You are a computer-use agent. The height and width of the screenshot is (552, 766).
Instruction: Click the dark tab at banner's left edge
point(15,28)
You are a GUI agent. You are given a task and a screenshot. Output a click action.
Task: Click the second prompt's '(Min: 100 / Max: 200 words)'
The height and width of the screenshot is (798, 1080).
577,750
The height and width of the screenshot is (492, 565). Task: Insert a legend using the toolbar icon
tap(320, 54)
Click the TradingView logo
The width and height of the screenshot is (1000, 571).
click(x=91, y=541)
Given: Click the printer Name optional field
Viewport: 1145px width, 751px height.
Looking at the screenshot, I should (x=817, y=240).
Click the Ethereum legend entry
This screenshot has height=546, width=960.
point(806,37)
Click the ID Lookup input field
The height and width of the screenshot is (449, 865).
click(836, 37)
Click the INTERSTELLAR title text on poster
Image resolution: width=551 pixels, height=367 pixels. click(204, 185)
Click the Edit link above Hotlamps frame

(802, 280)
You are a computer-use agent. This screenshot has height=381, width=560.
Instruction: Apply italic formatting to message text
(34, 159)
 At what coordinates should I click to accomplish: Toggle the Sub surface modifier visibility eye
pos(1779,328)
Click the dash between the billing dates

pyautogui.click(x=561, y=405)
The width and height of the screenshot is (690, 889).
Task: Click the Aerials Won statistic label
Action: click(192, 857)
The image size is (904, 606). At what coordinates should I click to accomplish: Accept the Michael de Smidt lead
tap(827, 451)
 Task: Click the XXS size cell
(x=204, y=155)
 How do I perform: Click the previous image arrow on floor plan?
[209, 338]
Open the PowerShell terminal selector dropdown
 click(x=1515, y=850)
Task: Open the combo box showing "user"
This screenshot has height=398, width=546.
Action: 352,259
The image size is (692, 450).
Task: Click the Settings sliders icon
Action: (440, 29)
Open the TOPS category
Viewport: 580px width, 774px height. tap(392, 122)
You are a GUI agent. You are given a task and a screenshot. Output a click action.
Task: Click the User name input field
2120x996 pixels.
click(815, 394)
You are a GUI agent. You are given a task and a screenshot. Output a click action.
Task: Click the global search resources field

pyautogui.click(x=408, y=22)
=-=-=-=-=
→ WHAT NEEDS TO BE DONE
Would you show each line of the material above that contains the string "computer"?

→ TASK ANSWER
You are a computer-use agent. The height and width of the screenshot is (552, 766).
You are a computer-use agent. This screenshot has height=381, width=560.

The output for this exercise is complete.